Workplace substance abuse is on the rise, according to Quest Diagnostics Inc.
Traces of drugs –from marijuana to meth to prescription opiates—were found in 3.9% of the 9.1 million urine tests in 2014.
This is up from 3.7% in 2013. Although the numbers seem small (that’s still 354,900 positive tests!), they indicate a change and reversal of the declining drug use in the workplace. Before 2013, the number of positive drugs tests had dropped every year for 24 years.
This data parallels the rise in substance abuse in the general population. A survey, conducted in 2013 by the Department of Health and Human Services, found that 9.4% of Americans age 12 and up had used illicit drugs in the month before the survey was conducted. This is up from 9.2% in 2012 and 8.7% in 2011.
What is causing this rise in drug abuse and use?
Mark de Bernardo, executive director of the Institution for a Drug-Free Workplace, thinks that legalization of marijuana for medicinal and recreational use in 23 states and the District of Columbia could explain some of the increase. “We have a greater tolerance—and it’s an unfounded tolerance—for illicit drug use,” he said.
The most common drug found in employees’ samples is marijuana.
Other substances include amphetamines, oxycodones and benzodiazepines. Since legalization in Colorado and Washington in 2012, Jim Reidy, an attorney in the NH office of law firm Sheehan Phinney Bass and Green PA, has seen employers adopt or expand testing policies. Quest Diagnostics’ Dr. Barry Sample noted the test positives increased in 2013 in CO and WA but have leveled off and is at the same level as the national average.
Workers in federally mandated safety-sensitive roles (truck drivers, pilots, etc) are barred from using marijuana even if state law allows use. Among those workers, Quest found 1.7% of urine drug tests came back positive in 2013.
Marijuana isn’t the only drug showing up in positives.
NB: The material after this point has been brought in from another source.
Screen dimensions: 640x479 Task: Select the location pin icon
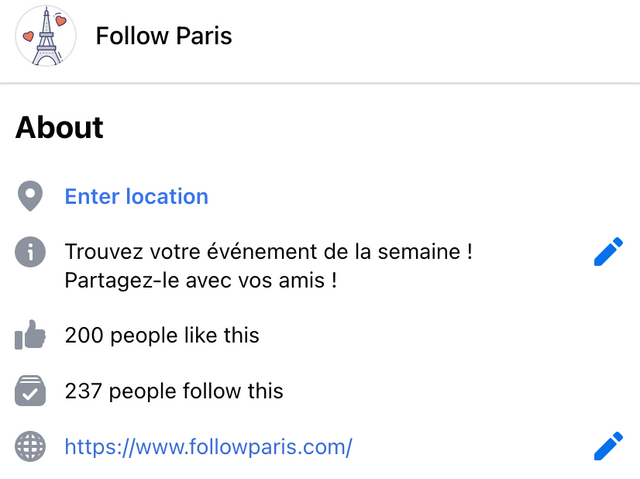[x=30, y=196]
Amphetamines, including prescription drugs doubled between 2008 and 2014. However, when tests show presence of a prescription drug, results are discarded if the individual can verify the doctor’s prescription. Dr. Sample says that 65-80% of positive tests are disregarded for this very reason.
Most employment-related drug tests are administered to job candidates, usually after a job has been offered. However, companies such as the International Paper Company in Memphis have adopted a drug testing policy for preventative measures since their work is in the manufacturing sector and submits employees to many safety-sensitive positions.